仮面ライダーSPIRITS~魂の結成
「仮面ライダーSpirits~魂の結成」

少なくとも仮面ライダー1号、仮面ライダー2号は自ら望んで肉体を改造されたのではありません。
脳改造は免れたとはいっても、それ以外の肉体は自らの意思は棚上げされ、悪の秘密結社に切り刻まれ鋼の骨格と人工筋肉を埋め込まれたものです。
人間であって人間でない悲哀は、仮面ライダー1号、仮面ライダー2号が感じるところでしたけど、その悲哀を乗り越えるというのは想像力できないほどの苦難であり、それを乗り越えたところにあったのは戦うことで生きるということでした。
肉体改造は倫理観を超えたところにあって、望んでそうなることは人間の宿命に逆行することです。
神の領域ですら蹂躙するこの行為は、それに抗うことが苦難を超えた悲哀だったかもしれません。
バダンハンター・Spiritsは、確かにバダンに被害を受け恨みを持った者たちの集団ですが、いくら兵士とは言え、人間として戦おうとするわけですから、機械の全身改造を受け入れることなど、愚行に他なりません。
仮面ライダー1号、仮面ライダー2号の傍にいてショッカー・ゲルショッカーと戦い抜いてきた滝が、実は最も悲哀を感じていたかもしれません。
そして改造人間と通常の人間との圧倒的な差を感じていたのも滝。

それが「生身でもがくのが筋ってもんだ!」と滝に言わしめた名言となりました。
仮面ライダーSPIRITS~魂の結成①
興奮状態になるとその肉体に改造手術の名残が浮き上がったことを演じられたのは一文字隼人でした。
この仮面ライダー2号対ゲルショッカー、そして仮面ライダーZXの絡みは、改造人間は人間であって人間でない改造人間の悲哀を抱えて仮面ライダーは戦うことが描かれています。
そうしたことを描く上では仮面ライダー2号は欠くことのできない存在であり、その傍で滝も戦い、そして滝の残した言葉をSpiritsを通して仮面ライダーZXに通じたことが、何よりのポイントでした。

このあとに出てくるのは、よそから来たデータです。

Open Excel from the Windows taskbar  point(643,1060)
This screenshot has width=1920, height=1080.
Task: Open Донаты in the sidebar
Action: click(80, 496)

仮面ライダー2号はパワーの戦士である代わりに技のバリエーションが少ない、しかし共闘した時のパワーは異常なくらいまで発揮できるとなると、仮面ライダー2号・仮面ライダーZXでのライダーダブルキックは最高の演出でした。
スペックの差は、想いで埋めるかのようなこの共闘は、仮面ライダーZXの能力をまた更に引き上げていたと思います。